FIG. 1 shows a front view of a vertical antenna of an antenna system, according to an exemplary embodiment of the system.

FIG. 2 shows a rear view of the vertical antenna, according to an exemplary embodiment of the system.

FIG. 3 shows an exploded view of the vertical antenna, according to an exemplary embodiment of the system.

FIG. 4 shows an enlarged view of the front portion of the vertical antenna, according to an exemplary embodiment of the system.

FIG. 5 shows a front view of a horizontal antenna of the antenna system, according to an exemplary embodiment of the system.

FIG. 6 shows a rear view of the horizontal antenna, according to an exemplary embodiment of the system.

FIG. 7 shows an exploded view of the horizontal antenna, according to an exemplary embodiment of the system.

FIG. 8 shows an enlarged view of the front portion of the horizontal antenna, according to an exemplary embodiment of the system.

FIG. 9 shows the antenna system in a Spatial Diversity Mode, according to an exemplary embodiment of the system.

FIG. 10 shows the antenna system in a Polarization Diversity Mode, according to an exemplary embodiment of the system Polarization Diversity Mode

FIG. 11 shows the antenna system in a Circular Polarization Mode, according to an exemplary embodiment of the system.

FIG. 12 shows an enlarged portion of the antenna system as in FIG. 11 further showing the BNC input for Circular Polarization mode, according to an exemplary embodiment of the system.

FIG. 13 shows connections in the Circular Polarization Mode, further showing Jumpers, according to an exemplary embodiment of the system.

FIG. 14 shows the horizontal antenna system mounted to a microphone stand and used alone as an IEM transmit antenna, according to an exemplary embodiment of the system.

DETAILED DESCRIPTION

Subject matter will now be described more fully hereinafter with reference to the accompanying drawings, which form a part hereof, and which show, by way of illustration, specific exemplary embodiments. Subject matter may, however, be embodied in a variety of different forms and, therefore, covered or claimed subject matter is intended to be construed as not being limited to any exemplary embodiments set forth herein; exemplary embodiments are provided merely to be illustrative. Likewise, a reasonably broad scope for claimed or covered subject matter is intended. Among other things, for example, the subject matter may be embodied as methods, devices, components, or systems. The following detailed description is, therefore, not intended to be taken in a limiting sense.
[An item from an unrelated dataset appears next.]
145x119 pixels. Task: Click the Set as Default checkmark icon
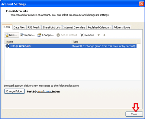click(x=58, y=35)
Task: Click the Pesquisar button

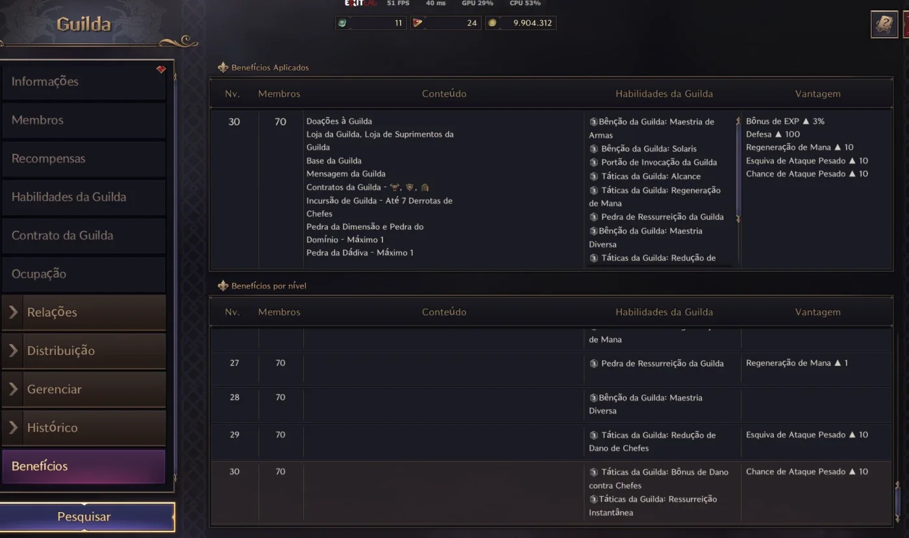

The word “exemplary” is used herein to mean “serving as an example, instance, or illustration.” Any embodiment described herein as “exemplary” is not necessarily to be construed as preferred or advantageous over other embodiments. Likewise, the term “embodiments of the present invention” does not require that all embodiments of the invention include the discussed feature, advantage or mode of operation.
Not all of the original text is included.